Exercise task - Recast the items from the line containing "The width and" through the end of the items as a JSON list of strings, one string per line, omitting blank lines and leaving out the pictures.

Element and text position data:
========
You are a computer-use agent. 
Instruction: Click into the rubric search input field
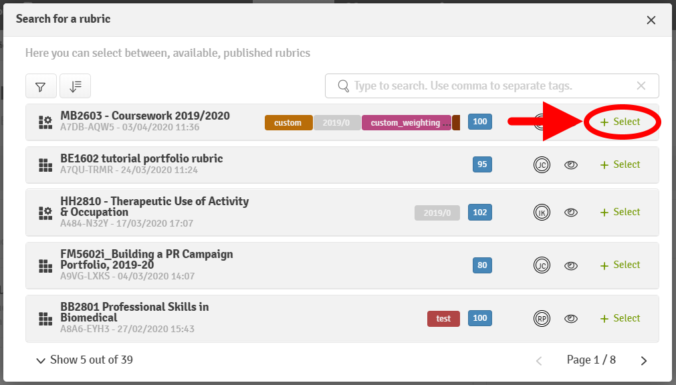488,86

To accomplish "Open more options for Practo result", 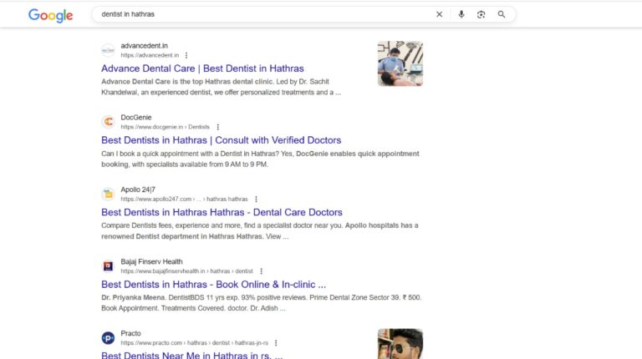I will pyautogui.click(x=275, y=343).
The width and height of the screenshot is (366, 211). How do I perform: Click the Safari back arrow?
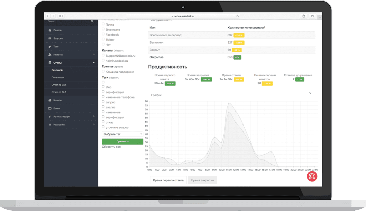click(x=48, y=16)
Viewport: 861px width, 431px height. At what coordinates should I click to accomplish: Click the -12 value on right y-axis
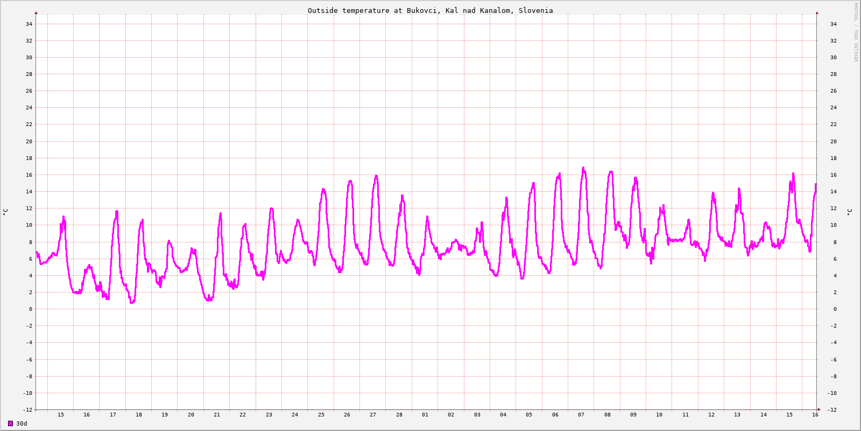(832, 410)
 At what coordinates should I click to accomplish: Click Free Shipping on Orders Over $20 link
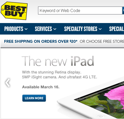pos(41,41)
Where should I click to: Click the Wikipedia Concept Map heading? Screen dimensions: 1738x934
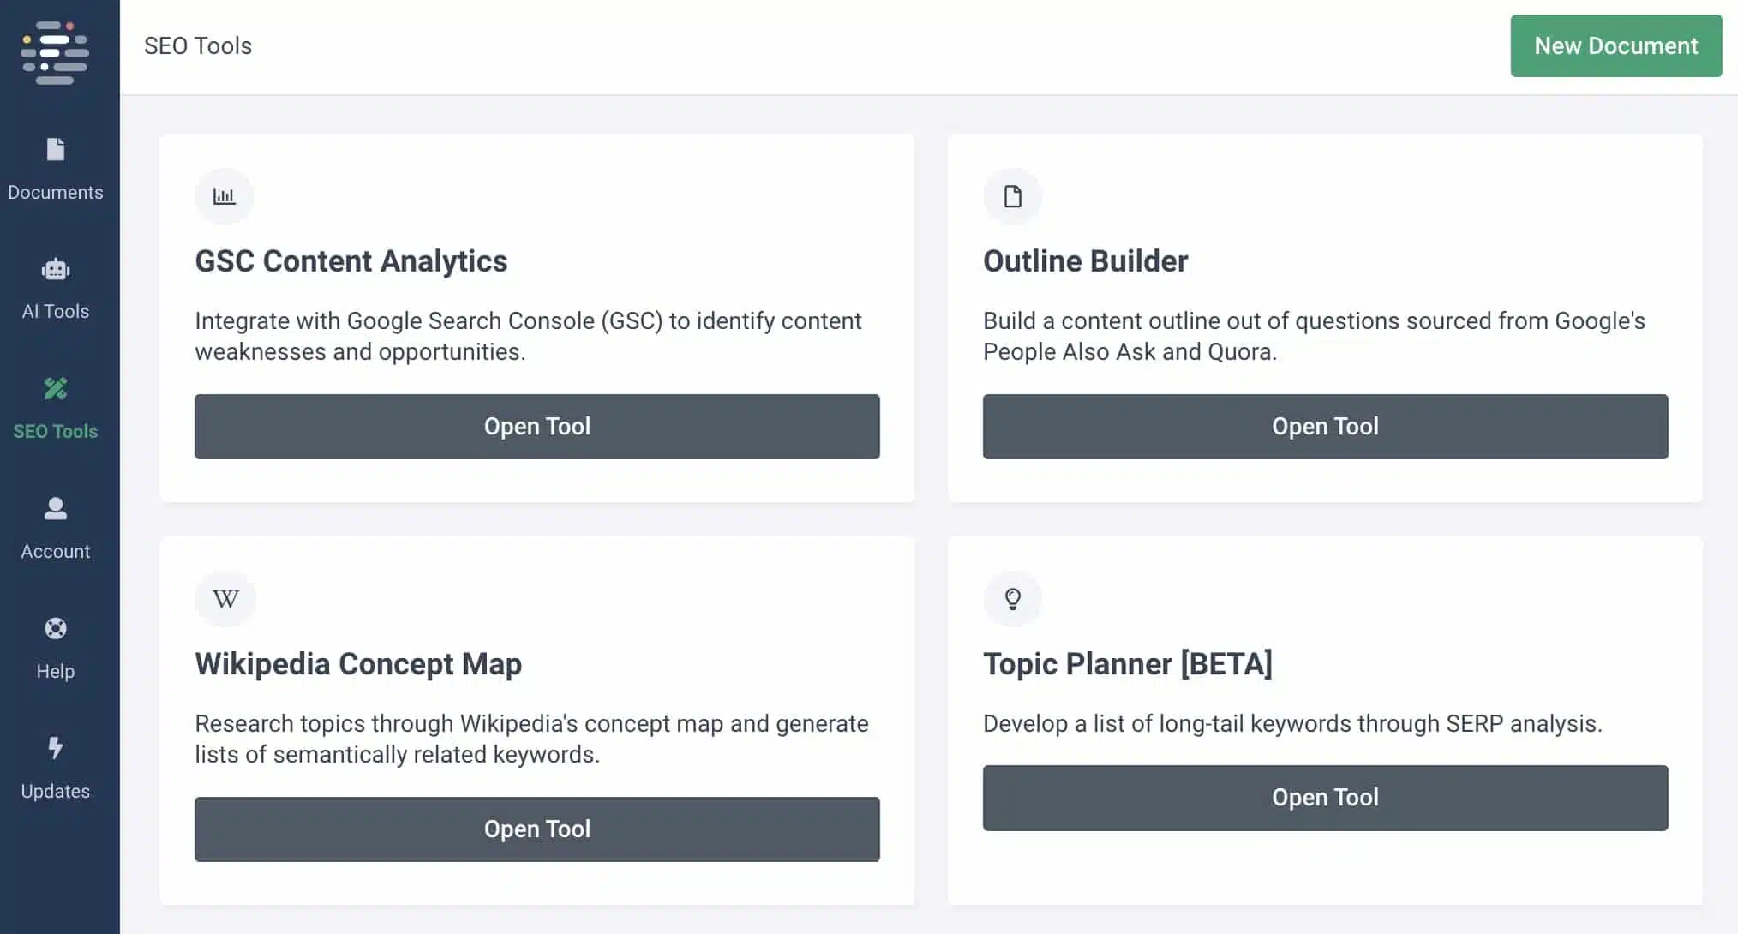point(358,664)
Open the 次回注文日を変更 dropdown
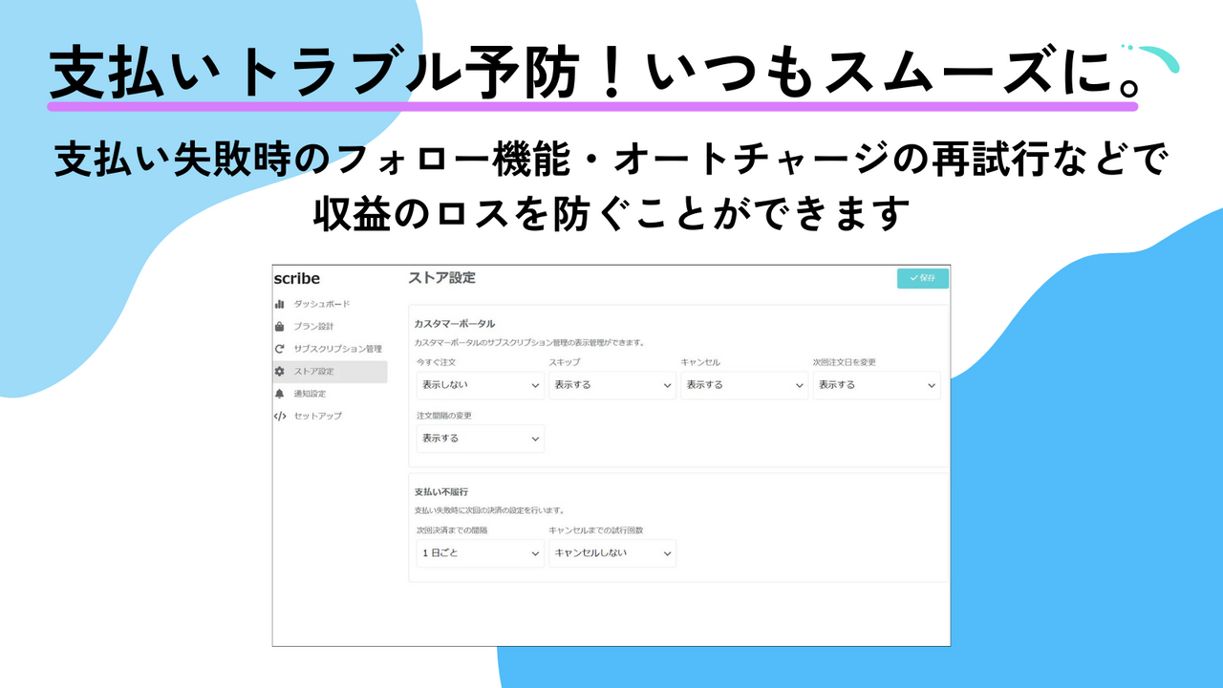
========
Exercise answer -
[
  "The width and height of the screenshot is (366, 211). How do I perform: Click the Safari back arrow?",
  "click(x=48, y=16)",
  "Viewport: 861px width, 431px height. At what coordinates should I click to accomplish: Click the -12 value on right y-axis",
  "(832, 410)",
  " At what coordinates should I click to accomplish: Click Free Shipping on Orders Over $20 link",
  "pos(41,41)",
  "Where should I click to: Click the Wikipedia Concept Map heading? Screen dimensions: 1738x934",
  "point(358,664)",
  "Open the 次回注文日を変更 dropdown"
]